Physical characteristics
- Source: Horn Pond
- • location: Wakefield, NH/Acton, ME
- • coordinates: 43°33′10″N 70°57′13″W﻿ / ﻿43.55278°N 70.95361°W
- • elevation: 560 ft (170 m)
- Mouth: Piscataqua River
- • location: Dover, NH/Eliot, ME
- • coordinates: 43°10′33″N 70°49′26″W﻿ / ﻿43.17583°N 70.82389°W
- • elevation: 0 ft (0 m)
- Length: 38 mi (61 km)

Basin features
- • left: Little River, Great Works River
- • right: Branch River

= Salmon Falls River =

River in New Hampshire, United States

The Salmon Falls River is a tributary of the Piscataqua River in the U.S. states of Maine and New Hampshire.
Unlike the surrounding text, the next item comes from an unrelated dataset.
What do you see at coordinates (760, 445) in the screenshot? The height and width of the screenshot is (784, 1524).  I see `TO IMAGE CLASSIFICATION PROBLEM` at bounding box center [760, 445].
It rises at Great East Lake, Newichawannock Canal, and Horn Pond and flows south-southeast for approximately 38 mi, forming the border between York County, Maine, and Strafford County, New Hampshire.

The Salmon Falls River joins the Cochecho River near Dover, New Hampshire, to form the Piscataqua River.

It provides hydroelectric power at the New Hampshire towns of Milton, North Rochester, East Rochester, New Hampshire, Somersworth, and Rollinsford, and in Maine at Berwick and South Berwick. The final three miles of the river, from South Berwick to the Piscataqua, are tidal.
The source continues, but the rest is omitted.